Pointless Testing

Usually I am in favour of testing, when people say “weighing a cow does not make it any heavier” I reply that if you measure nothing, you will never see any improvements. Usually people can come up with cogent arguments against the particular things examined but it never seems to be the case that measuring nothing is the answer, some better metric needs to be created.

I stumbled across a site that reminded me of when I used to read tomshardware to see how fast new PC parts really were (or look at nice graphs and read a conclusion telling me). Their benchmarks of Ubuntu vs Fedora and The Last 12 Linux Kernels strike me as pretty pointless. Pages of graphs saying things are the same bar noise, as you would probably expect. The conclusion of the distro shootout at least says you should (could?) not base your decision on the results. The Linux one is interesting:

The only benchmark where there was a definitive improvement was with the network performance. Granted, these 12 Linux kernels were only tested on one system and in eight different benchmarks.

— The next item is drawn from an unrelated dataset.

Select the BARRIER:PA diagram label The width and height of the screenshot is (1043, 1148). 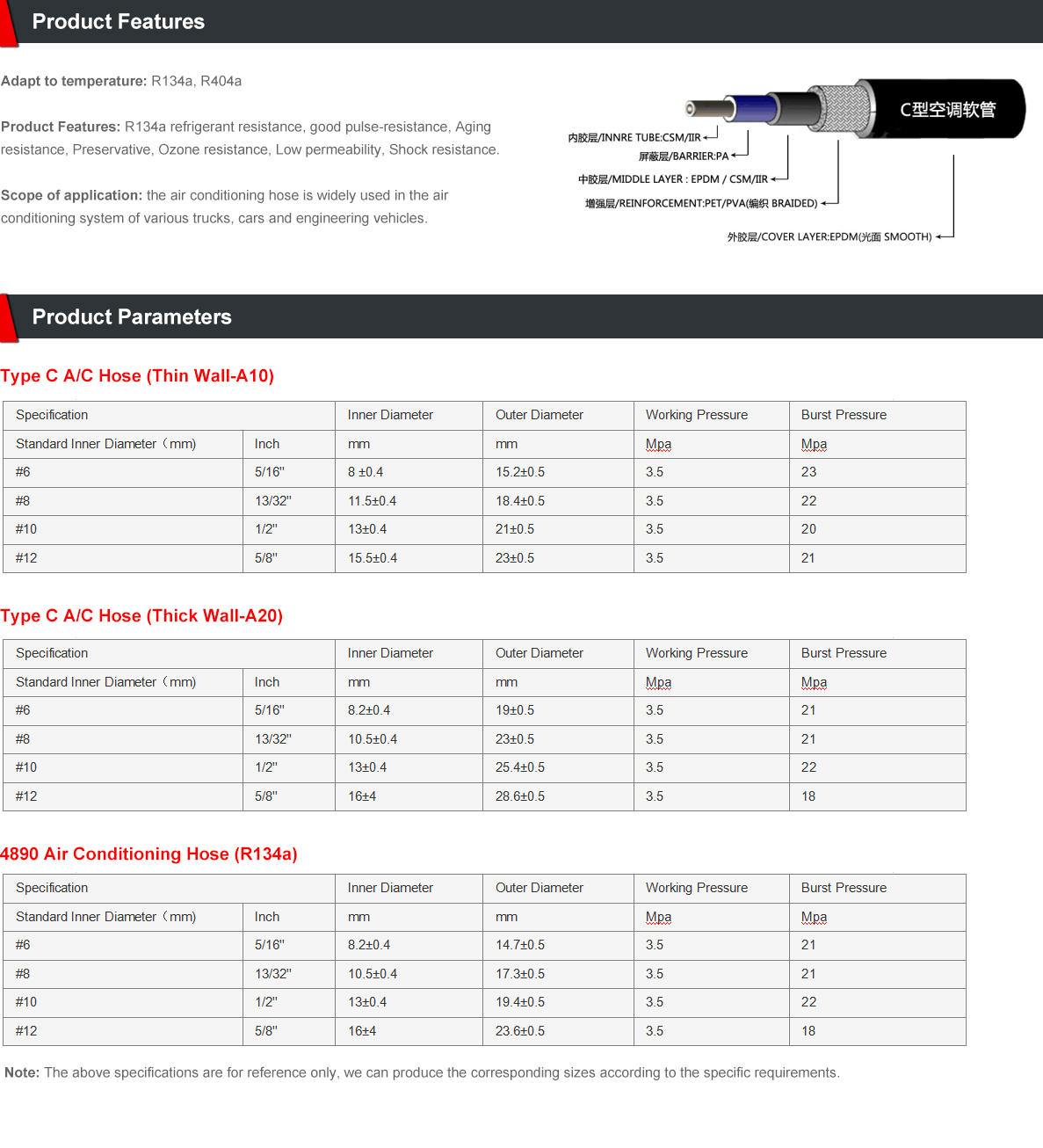pyautogui.click(x=683, y=156)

We will continue benchmarking the Linux kernel in different environments and report back once we have any new findings.

Of all the benchmarks, I would have predicted in advance that the network one would be noisiest. I would suggest that you would get different results on different machines, perhaps they should use different clocks too.

Do these people creating the graphs know about repeating measurements, averaging and statistical significance tests? I think not, so what is the point?